#### Task directions:
Return exactly the lines of the records below, starting at the line that contains "Click the '10" and ending at the line that contains "Task: Click the 'Confirm new password' hint", with both of those lines kept.

#### Records supplied:
....................

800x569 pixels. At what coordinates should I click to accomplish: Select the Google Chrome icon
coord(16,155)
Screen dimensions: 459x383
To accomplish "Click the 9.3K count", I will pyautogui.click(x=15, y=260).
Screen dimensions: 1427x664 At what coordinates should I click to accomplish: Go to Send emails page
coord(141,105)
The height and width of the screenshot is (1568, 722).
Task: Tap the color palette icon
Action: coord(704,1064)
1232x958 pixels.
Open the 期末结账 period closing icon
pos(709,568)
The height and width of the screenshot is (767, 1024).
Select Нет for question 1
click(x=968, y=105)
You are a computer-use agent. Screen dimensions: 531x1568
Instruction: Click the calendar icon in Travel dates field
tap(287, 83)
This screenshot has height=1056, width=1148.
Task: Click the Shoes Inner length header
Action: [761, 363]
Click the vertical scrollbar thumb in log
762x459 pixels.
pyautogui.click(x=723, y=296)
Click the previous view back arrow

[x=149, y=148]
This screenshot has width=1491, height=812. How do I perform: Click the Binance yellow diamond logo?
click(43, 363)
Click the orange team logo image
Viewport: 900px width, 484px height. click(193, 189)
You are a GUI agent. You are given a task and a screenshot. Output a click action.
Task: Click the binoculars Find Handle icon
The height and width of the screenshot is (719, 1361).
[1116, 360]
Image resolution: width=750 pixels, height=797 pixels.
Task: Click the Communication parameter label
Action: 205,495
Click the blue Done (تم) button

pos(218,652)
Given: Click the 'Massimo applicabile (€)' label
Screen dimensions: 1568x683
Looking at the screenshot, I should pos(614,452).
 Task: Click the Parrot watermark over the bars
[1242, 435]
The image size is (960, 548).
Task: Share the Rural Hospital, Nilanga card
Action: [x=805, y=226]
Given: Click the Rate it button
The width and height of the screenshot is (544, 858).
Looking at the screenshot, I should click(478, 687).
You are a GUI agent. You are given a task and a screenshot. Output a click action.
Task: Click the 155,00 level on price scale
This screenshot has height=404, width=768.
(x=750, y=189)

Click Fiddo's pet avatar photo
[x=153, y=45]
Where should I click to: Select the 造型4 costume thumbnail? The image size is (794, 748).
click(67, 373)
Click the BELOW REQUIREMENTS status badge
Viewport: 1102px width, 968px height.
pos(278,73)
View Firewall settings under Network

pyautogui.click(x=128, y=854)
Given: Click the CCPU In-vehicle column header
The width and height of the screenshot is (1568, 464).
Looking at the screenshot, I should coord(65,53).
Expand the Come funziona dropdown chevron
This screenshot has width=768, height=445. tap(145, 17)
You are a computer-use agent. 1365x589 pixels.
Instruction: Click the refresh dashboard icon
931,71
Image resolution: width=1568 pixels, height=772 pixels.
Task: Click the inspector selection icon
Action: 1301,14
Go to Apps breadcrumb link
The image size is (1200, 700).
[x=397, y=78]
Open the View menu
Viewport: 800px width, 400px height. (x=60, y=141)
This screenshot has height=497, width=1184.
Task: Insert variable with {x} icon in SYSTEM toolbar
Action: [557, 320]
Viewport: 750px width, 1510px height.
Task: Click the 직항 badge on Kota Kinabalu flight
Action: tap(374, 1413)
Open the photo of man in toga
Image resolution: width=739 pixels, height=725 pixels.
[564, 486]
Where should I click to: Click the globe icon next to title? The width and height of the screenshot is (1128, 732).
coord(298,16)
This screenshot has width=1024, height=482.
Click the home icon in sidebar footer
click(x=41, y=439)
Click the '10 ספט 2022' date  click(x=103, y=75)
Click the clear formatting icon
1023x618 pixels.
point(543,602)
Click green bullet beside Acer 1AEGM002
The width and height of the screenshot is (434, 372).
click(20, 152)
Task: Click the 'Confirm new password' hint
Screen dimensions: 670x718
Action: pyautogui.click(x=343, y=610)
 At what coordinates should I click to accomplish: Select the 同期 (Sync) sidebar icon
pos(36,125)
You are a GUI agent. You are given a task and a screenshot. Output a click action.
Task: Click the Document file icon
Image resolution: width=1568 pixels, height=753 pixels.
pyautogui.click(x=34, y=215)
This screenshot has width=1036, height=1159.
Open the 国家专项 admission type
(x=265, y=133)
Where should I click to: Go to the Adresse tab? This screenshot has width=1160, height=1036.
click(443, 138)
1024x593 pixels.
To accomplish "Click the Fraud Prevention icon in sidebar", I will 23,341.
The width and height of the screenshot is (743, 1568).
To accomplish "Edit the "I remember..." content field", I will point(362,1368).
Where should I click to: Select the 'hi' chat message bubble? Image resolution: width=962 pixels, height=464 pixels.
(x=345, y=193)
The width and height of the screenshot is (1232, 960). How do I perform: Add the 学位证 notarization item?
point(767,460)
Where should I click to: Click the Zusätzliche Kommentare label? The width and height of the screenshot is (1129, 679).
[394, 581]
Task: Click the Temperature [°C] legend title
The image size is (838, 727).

....................

#### Result of the exercise:
Click the '10 ספט 2022' date  click(x=103, y=75)
Click the clear formatting icon
1023x618 pixels.
point(543,602)
Click green bullet beside Acer 1AEGM002
The width and height of the screenshot is (434, 372).
click(20, 152)
Task: Click the 'Confirm new password' hint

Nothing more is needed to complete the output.